Sakayanagi não falou comigo nem fez contato visual, apenas seguiu Ichinose para longe.
“Elas são rivais, certo? Aquelas duas?” perguntou Haruka.
“Não há dúvida de que elas são inimigas.” Keisei olhou para as duas com desconfiança, empurrando os óculos para cima. “Isso é comum para Ichinose, certo?” Era um fato bem conhecido que Ichinose poderia fazer amizade com qualquer um.
“É só, tipo, como eu coloco isso?” murmurou Airi. “É como se Ichinose-san vivesse em um mundo diferente de nós ou algo assim.”
“Como uma mulher, eu meio que não gosto dela.”
“O quê? Você não gosta de Ichinose, Haruka?”
“Eu não desgosto dela, é só... ela é perfeita demais em tudo. Você não pode ser humano sem pelo menos algumas falhas, certo?

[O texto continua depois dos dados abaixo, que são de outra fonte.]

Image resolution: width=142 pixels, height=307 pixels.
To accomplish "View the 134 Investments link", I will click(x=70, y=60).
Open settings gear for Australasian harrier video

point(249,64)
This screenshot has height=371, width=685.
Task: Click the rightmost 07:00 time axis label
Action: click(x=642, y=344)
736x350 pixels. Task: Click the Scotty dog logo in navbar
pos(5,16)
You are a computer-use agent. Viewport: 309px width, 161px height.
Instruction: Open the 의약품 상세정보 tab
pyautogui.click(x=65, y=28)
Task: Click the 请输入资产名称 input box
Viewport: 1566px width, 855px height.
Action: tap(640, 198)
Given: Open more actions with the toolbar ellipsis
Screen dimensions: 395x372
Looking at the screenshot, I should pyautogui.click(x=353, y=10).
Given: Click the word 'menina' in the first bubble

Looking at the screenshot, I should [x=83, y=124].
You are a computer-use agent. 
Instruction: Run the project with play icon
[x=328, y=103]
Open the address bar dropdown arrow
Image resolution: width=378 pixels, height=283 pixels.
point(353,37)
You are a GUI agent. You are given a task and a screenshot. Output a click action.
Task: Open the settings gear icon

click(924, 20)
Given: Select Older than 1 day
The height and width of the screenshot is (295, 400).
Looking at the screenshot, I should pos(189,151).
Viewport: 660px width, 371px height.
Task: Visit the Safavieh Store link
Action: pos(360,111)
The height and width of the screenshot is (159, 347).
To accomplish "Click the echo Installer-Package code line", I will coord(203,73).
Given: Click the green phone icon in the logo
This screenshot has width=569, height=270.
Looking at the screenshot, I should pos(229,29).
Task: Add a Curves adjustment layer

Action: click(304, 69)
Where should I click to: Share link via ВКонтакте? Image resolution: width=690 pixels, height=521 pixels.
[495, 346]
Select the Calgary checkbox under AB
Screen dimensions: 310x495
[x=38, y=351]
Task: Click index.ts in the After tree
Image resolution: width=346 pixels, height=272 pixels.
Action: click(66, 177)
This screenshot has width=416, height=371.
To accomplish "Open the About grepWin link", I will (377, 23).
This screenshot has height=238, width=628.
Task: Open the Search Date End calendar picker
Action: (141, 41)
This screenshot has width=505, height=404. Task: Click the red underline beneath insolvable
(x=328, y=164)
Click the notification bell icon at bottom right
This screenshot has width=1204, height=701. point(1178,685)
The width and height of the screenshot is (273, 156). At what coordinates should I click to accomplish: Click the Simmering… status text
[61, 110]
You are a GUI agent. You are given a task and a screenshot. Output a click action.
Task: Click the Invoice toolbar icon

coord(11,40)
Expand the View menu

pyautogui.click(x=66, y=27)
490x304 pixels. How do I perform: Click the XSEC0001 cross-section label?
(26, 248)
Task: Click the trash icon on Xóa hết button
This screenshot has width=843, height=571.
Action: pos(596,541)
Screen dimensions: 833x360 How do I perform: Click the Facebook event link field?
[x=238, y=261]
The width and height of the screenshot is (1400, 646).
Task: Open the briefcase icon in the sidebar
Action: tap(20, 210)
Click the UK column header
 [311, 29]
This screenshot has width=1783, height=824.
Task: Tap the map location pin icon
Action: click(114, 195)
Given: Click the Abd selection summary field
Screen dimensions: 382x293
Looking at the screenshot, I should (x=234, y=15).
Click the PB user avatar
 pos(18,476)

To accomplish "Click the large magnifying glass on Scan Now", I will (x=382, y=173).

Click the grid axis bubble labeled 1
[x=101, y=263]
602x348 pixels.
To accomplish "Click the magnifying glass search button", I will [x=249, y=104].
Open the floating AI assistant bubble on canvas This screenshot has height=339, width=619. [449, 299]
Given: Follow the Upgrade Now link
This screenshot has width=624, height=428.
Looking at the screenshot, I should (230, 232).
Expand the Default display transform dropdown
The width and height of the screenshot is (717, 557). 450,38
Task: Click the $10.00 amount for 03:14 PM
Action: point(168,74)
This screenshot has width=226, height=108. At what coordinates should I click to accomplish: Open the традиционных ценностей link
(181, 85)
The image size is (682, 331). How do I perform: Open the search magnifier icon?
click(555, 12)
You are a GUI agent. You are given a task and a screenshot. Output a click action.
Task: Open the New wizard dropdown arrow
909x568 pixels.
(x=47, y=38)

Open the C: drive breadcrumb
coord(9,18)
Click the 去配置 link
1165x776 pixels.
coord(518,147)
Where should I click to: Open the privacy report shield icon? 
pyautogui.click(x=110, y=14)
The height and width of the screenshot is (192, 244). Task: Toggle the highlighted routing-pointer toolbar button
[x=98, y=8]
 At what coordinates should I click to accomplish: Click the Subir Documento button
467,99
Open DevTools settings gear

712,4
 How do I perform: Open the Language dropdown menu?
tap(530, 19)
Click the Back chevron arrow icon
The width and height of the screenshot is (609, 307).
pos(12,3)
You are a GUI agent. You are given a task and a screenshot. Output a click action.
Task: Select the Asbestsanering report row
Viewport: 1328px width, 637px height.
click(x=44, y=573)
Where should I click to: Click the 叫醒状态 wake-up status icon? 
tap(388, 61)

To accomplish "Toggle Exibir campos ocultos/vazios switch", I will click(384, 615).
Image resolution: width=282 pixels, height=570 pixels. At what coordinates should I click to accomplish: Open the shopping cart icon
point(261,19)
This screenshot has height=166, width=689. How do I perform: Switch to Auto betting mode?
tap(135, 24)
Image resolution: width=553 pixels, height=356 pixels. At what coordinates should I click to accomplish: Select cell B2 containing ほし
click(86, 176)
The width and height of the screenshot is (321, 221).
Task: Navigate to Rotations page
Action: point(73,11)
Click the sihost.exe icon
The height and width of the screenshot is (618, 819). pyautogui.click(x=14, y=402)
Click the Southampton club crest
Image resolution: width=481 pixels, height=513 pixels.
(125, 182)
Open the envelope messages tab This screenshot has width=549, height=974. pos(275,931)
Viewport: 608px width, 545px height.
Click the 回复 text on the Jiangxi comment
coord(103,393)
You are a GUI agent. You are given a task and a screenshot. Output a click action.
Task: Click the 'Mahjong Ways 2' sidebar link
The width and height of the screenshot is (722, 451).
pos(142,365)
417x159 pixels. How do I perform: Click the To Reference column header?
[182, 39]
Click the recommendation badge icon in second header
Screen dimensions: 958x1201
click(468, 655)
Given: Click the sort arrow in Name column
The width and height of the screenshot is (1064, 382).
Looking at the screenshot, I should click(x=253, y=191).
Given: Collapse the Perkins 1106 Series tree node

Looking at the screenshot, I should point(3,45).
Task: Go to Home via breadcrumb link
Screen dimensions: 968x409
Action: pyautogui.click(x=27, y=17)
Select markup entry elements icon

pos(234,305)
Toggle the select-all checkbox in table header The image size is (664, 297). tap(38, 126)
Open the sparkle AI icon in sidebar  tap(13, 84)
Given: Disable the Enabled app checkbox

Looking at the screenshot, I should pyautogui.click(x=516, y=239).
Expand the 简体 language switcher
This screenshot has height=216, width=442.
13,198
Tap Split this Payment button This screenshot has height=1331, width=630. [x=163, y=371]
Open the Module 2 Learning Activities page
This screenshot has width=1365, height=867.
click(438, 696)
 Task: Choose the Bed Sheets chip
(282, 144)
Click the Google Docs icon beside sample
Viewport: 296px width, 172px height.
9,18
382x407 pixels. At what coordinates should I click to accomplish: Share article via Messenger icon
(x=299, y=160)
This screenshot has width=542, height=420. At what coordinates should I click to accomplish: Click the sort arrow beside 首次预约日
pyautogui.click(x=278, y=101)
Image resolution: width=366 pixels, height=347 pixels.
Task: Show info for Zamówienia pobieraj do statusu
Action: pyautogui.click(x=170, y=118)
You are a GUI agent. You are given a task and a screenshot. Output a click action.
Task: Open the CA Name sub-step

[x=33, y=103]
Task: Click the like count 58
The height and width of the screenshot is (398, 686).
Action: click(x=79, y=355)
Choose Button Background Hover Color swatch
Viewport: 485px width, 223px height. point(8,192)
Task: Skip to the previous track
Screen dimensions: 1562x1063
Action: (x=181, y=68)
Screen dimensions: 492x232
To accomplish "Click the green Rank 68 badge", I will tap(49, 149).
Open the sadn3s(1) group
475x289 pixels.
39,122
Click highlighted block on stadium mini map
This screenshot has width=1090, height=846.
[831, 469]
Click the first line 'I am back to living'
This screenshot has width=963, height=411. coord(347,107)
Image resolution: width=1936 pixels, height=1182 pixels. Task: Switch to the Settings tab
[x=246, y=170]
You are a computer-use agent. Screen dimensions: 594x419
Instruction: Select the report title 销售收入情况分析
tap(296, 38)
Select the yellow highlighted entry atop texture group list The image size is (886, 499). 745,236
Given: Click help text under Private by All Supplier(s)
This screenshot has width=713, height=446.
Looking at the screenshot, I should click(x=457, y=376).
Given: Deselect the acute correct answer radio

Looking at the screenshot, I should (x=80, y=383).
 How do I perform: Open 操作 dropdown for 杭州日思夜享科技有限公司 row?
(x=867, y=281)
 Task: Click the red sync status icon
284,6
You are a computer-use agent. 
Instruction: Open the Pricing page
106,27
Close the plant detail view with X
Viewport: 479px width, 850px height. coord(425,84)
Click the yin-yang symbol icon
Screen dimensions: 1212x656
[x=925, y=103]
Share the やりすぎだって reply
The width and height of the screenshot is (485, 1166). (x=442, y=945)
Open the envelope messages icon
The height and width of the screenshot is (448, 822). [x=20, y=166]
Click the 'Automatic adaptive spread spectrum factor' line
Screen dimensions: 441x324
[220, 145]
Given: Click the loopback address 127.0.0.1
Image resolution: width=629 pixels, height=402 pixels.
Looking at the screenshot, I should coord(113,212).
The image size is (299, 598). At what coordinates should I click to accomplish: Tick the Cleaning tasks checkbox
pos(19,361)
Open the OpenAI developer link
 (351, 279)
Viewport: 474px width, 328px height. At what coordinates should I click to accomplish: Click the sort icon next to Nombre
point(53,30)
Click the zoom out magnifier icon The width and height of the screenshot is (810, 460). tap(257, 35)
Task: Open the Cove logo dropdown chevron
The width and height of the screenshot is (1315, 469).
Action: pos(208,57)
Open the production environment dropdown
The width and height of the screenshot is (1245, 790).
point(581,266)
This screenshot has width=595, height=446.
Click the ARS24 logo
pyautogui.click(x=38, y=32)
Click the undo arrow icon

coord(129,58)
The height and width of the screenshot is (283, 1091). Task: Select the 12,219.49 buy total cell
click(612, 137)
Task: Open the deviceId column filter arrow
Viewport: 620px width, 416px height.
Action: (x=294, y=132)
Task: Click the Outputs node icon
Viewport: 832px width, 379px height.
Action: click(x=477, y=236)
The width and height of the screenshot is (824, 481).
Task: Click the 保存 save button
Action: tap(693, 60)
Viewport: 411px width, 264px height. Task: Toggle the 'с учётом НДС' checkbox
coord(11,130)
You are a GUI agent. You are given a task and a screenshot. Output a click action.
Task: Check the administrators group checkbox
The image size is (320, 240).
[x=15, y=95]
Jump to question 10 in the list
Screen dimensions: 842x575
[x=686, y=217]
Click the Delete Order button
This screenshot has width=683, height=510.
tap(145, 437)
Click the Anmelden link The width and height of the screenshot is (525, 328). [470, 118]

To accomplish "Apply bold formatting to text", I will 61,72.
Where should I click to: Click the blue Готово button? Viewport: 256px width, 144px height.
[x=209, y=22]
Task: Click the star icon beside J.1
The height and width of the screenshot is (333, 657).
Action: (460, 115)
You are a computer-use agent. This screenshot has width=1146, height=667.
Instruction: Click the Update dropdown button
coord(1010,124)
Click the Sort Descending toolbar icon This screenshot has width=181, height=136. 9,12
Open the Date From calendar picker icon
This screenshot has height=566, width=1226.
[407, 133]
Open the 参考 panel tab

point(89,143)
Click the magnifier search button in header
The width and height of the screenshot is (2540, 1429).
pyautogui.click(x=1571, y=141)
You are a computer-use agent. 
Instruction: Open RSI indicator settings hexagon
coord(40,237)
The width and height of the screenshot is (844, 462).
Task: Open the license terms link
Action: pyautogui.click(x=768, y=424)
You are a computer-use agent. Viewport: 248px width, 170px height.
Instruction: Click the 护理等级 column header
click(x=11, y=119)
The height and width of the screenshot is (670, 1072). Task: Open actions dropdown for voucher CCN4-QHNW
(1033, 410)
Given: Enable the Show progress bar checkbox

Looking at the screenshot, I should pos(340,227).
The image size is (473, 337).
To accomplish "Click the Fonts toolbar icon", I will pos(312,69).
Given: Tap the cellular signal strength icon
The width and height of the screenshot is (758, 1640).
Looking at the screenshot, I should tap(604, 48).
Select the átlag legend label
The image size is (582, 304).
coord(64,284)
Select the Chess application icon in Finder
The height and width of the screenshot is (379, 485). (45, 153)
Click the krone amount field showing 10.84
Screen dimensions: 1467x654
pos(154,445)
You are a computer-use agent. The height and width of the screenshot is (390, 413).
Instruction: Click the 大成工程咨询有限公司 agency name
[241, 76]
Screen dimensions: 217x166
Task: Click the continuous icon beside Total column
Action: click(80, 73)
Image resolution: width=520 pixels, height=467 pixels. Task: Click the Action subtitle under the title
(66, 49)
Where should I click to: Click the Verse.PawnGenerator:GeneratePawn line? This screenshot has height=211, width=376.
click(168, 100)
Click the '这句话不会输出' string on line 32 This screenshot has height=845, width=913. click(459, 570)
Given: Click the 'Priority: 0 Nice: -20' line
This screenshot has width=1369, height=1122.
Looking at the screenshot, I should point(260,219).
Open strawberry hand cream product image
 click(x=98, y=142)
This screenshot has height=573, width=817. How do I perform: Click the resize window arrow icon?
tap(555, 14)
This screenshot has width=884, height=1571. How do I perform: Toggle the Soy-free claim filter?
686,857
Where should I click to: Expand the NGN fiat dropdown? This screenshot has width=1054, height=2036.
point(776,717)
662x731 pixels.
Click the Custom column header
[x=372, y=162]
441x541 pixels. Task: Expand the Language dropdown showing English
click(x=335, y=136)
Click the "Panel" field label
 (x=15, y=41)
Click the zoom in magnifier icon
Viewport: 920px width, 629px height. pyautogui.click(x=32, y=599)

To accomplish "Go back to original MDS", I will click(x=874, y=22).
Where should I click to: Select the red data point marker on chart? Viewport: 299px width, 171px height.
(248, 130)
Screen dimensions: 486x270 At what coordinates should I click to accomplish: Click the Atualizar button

Eu meio que quase espero que ela esteja realmente podre por dentro.”
“Você tem um ponto. Ela é tão perfeita que é quase assustador. Dizer que você espera que ela esteja podre por dentro é ir longe demais,” disse Akito.
“Isso é verdade. Só estou dizendo que ser impecável e totalmente doce é chato, mesmo em um mangá”, disse
Haruka. Ela enfiou as mãos nos bolsos enquanto observava Ichinose se afastar.
“Eu... eu acho que é bom que ela seja assim, no entanto. Se Ichinose-san realmente fosse uma pessoa má, como Haruka- chan disse, ninguém acreditaria”, disse Airi.
Ela parecia ansiosa, como se realmente não quisesse que isso fosse verdade.
“Eu acho que sim. Talvez realmente existam pessoas inacreditavelmente gentis e perfeitas no mundo. Podemos nem reconhecê-los quando os vemos”, disse Haruka.
“Vamos chegar à Classe A. Quando isso acontecer, Ichinose será nosso inimigo. Acho que é melhor não chegarmos muito perto”, disse Keisei.
Ele tinha razão. Se Ichinose fosse tão gentil e benevolente quanto parecia, isso a tornaria uma oponente mais difícil de se opor. Alguém tão terrível quanto Ryuuen não inspirou nenhuma simpatia, mas eu me perguntei se nossa classe teria coragem de esmagar Ichinose se fosse necessário.
Se nossa classe fosse promovida, mais conflitos seriam inevitáveis. Seríamos atacados por baixo por Ryuuen e a recém-rebaixada Classe C, que estariam ansiosos por vingança. Não estava claro o que aconteceria com o relacionamento atualmente cooperativo de Horikita e Ichinose no futuro também. Em um mundo ideal, trabalharíamos juntos com a Ichinose para atacar a Classe A. Então, uma vez que as Classes B e D fossem promovidas para as Classes A e B, respectivamente, terminaríamos nossa aliança e nos enfrentaríamos.
Claro, eu duvidava que as coisas fossem tão simples. “Parece que a estrada à frente está repleta de armadilhas, hein?”